Это выговорилось так легко и непринужденно, что Басаргин даже сам удивился. Прелесть разговора со случайным встречным в том и состоит, что ему можно сказать все, что не скажешь знакомому. Встретились и разошлись. Облегчили душу, и никаких последствий.

— Чудеса! Мужик ты вроде справный. Хотя кто их знает, этих баб, что им нужно. А может, оно и к лучшему, а? Или любишь ее?

— В том-то и дело, что люблю.

— Бил ты ее мало, — убежденно сказал мужичонка. — Прям как мой брат, вот она удила-то и закусила.

— Скажешь тоже, женщину бить.

— Дурак ты, братец. Баба — она кнут любит, что твоя кобыла. Притащи ее за волосья в дом да обломай бока. Ну, не круто, так, для острастки. Шелковая станет. Может, она оттого и ушла, что бил ее мало.

— Да я ее вообще не бил.

— Чудила ты, прям как не русский человек. Баб понимать надо. Не бьет, значит, не любит. Образованный небось, а простых вещей не понимаешь.

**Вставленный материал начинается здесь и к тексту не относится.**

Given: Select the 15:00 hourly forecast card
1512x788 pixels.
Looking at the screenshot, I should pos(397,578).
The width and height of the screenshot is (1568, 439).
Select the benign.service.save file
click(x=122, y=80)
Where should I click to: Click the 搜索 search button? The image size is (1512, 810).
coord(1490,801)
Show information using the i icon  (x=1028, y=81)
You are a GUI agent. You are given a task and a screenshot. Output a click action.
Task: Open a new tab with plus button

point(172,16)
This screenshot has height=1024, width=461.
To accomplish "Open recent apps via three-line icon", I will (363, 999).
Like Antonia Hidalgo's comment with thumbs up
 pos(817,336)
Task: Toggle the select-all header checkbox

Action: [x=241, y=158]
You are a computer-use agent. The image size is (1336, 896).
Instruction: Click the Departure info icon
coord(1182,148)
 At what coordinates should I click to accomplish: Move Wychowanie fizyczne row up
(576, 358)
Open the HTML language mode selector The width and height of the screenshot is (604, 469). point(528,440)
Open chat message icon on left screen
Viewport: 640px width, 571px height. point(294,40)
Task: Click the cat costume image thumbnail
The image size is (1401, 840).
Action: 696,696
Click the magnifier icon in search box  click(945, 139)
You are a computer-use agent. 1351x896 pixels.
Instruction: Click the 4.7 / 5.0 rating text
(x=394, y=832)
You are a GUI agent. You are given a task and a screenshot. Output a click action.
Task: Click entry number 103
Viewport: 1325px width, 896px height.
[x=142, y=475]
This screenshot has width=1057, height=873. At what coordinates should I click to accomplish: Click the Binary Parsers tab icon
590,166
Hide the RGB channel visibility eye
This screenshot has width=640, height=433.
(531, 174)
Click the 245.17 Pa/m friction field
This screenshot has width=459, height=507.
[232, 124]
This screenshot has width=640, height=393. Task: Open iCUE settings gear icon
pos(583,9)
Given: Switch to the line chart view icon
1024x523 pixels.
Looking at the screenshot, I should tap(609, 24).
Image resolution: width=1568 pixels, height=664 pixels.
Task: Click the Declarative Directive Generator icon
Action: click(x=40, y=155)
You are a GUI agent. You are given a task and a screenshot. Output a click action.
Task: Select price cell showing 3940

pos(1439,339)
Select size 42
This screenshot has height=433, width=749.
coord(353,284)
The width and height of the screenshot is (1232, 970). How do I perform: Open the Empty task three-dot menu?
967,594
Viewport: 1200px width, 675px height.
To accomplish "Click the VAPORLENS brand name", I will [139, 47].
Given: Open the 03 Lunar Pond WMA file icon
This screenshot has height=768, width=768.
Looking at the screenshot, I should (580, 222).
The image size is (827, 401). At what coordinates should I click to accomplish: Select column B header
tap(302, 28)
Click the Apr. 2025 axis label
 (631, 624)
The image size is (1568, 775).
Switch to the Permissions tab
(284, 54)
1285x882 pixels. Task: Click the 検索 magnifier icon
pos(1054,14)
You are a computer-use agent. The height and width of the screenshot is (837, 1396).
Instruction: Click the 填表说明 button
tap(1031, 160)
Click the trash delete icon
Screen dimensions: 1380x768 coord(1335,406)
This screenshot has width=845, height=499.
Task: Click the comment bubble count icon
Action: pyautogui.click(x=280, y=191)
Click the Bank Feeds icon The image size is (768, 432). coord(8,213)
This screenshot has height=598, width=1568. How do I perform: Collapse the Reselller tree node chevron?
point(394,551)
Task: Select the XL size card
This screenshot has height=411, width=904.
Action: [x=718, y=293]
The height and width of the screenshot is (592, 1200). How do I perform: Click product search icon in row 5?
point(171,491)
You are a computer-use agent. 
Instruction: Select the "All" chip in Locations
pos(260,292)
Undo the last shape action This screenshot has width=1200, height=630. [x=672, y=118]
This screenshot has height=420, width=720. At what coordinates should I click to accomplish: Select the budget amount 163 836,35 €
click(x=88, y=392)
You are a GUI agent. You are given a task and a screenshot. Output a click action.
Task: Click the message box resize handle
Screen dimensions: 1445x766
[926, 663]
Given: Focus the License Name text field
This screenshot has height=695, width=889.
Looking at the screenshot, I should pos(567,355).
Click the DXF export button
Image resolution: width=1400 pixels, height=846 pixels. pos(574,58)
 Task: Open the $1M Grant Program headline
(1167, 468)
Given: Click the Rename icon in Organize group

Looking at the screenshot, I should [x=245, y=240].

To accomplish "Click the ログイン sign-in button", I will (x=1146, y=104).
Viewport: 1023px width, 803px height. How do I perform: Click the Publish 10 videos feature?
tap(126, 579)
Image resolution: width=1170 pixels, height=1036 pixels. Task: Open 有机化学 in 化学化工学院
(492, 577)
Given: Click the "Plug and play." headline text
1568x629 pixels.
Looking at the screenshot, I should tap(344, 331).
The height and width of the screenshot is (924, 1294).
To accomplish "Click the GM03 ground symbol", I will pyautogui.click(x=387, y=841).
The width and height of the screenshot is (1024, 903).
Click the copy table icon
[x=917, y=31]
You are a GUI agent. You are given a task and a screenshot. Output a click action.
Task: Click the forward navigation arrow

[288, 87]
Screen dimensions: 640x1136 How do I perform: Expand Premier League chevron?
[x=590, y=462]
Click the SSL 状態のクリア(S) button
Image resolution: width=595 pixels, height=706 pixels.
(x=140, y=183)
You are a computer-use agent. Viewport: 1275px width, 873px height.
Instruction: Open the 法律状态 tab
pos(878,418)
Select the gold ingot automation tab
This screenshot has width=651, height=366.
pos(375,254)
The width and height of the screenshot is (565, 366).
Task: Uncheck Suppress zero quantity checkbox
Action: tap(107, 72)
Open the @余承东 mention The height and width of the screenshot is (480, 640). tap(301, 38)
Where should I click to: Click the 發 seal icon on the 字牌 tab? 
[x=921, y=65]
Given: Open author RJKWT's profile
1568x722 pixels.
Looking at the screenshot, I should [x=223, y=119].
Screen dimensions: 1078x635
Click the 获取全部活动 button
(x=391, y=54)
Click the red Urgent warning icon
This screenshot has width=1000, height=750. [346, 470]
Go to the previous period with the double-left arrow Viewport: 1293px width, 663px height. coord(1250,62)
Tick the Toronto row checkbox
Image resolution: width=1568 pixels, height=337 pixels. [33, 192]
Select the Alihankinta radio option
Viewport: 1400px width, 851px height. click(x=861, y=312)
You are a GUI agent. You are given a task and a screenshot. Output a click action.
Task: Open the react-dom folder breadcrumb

А может, он в чем-то и прав, подумал Басаргин. Как знать? Ведь он, по сути, сам виноват в том, что произошло у них с Марго. Все молчал, ждал, что одумается, и дождался. Может, стоило встряхнуть ее как следует, чтобы в голове прояснилось, чтобы поняла, что своими руками разрушает их счастье. А ведь счастье было, было и будет. Теперь он твердо знал это.



Осторожный стук в дверь разбудил ее. Марго приоткрыла глаза. Стук повторился, нерешительный, словно заранее извиняющийся.

Все тело ныло от неудобной позы. Шея вообще окаменела и не слушалась. Еще бы! Заснуть в шезлонге в вечернем платье да еще с этой махиной на шее. Марго прикоснулась к ожерелью и ахнула. Жемчуг Александра Второго! Она ушла в нем от Осман-бея, бродила как сомнамбула по темным бульварам, пока не добралась наконец до дома. Безумие, чистое безумие! Ведь убивают и из-за менее ценных вещей.

Шезлонг, в котором она уснула уже под утро, принадлежал еще старой хозяйке, актрисе. Даже, кажется, была фотография в каком-то журнале. Госпожа Лозовская отдыхает после спектакля. Она полулежала в этом самом шезлонге в позе Сары Бернар с известного портрета, подняв к виску согнутую в локте руку. Та же прическа с напуском, тот же туманный усталый взгляд. Только госпожа Бернар запечатлена на портрете в гордом одиночестве гения, а у ног госпожи Лозовской свернулся клубочком красавец супруг.

Теперь в этом шезлонге госпожа Басаргина, вернее, товарищ Басаргина. Марго подняла к лицу руку и изобразила томный взгляд. Прошу любить и жаловать. Эта дама, достопочтенный шезлонг, ухитрилась в одночасье потерять и мужа, и покровителя, и работу. Правда, приобрела бесценный опыт. Как это сказал Осман-бей? Поражение — это тоже победа. Над собой. Стук в дверь повторился.